Jill Wente April 13, 2008

Thanks for the clarification. I would place posts into different relevant categories with the idea that I wanted to make sure people could find. Now I understand that I could actually be doing myself a disservice.

Pat Smith April 19, 2008

Thank you for explaining this to me. To me this was a very confusing subject. I corrected my blog this morning. :-)

Miltski April 23, 2008

Thanks for clearing that one up,
It has baffled me for a long time.
I went stupid on some of my posts when I first started, putting them in 6-7 categories. How much damage does it do if I remove categories after time?

Great Post by the way.

Kevin October 20, 2008

Hey Justin,
Nice post, I’ve been considering this for some time now. I’m thinking that using subcategories will help me keep things organized but I worry I may run into the same problem as using multiple categories for a single post. That is, wouldn’t a post that’s assigned to a subcategory also appear in the main category archives too? Thus we’re right back where we started. Any thoughts on how to do use subcategories while avoiding the duplicate content issue?

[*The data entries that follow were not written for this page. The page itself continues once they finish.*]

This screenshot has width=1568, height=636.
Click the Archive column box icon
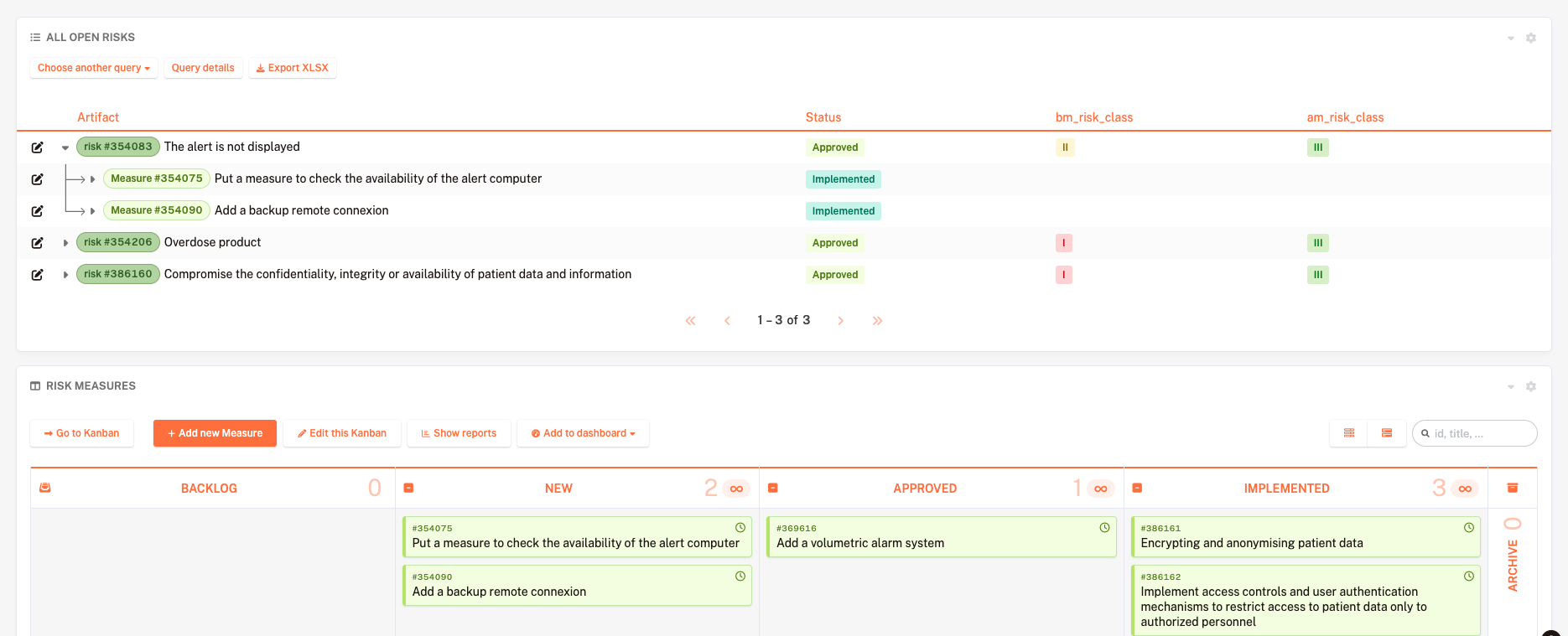[x=1512, y=488]
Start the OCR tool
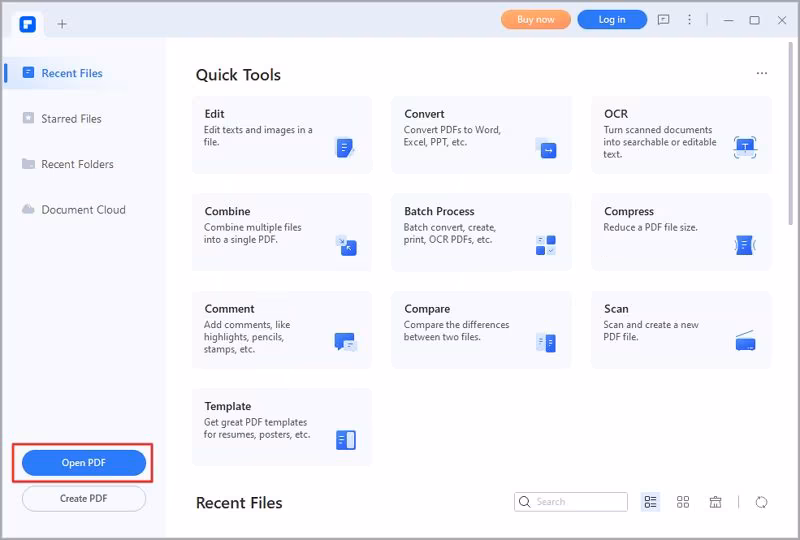 (681, 134)
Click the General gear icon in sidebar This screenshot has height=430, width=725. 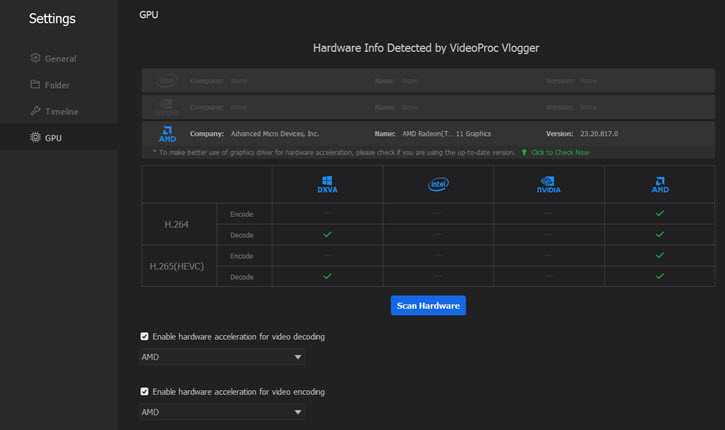click(36, 59)
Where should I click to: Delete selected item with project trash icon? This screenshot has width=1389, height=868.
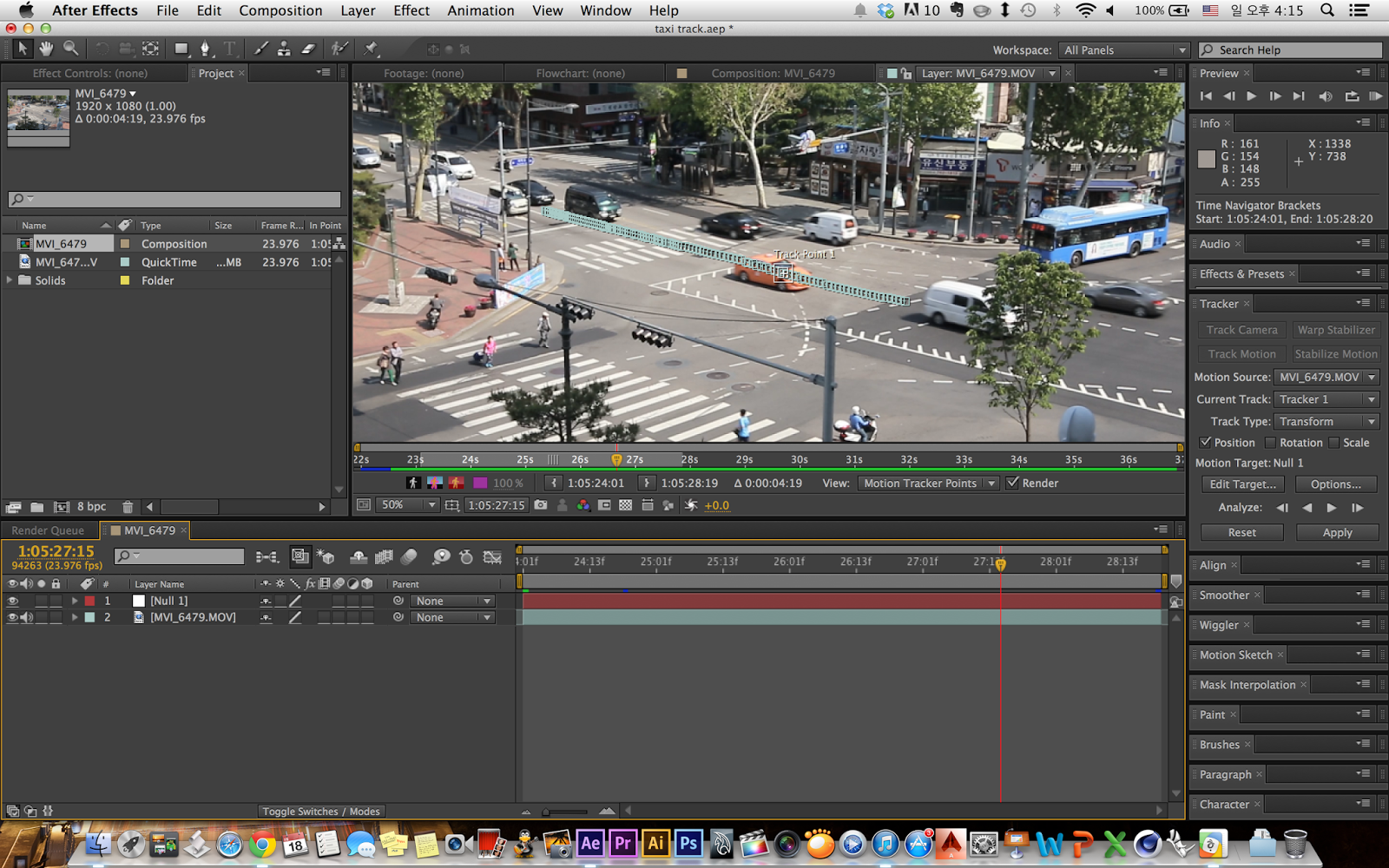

PS. If you could add the option to subscribe (via a plugin) to comments on posts that would be great!

Justin Smith October 20, 2008

Hi Kevin,
No, subcategories won’t fix the problem unfortunately. If you’re talking Wordpress, the subcategories are virtually identical in the eyes of the search engine. I suggest a plugin like All in One SEO that allows you to noindex the categories and archives. That is really the best way around it. Hope that helps…

BTW, just enabled comment subscriptions… can’t believe I missed that before! Sometimes I forget to just logout of wordpress and just navigate my blog the same way a reader would. Sheesh… sorry about that.

Kevin October 20, 2008

Noindexed categories and archives via Robots Meta plugin by Joost de Valk. Thanks for the advice Justin!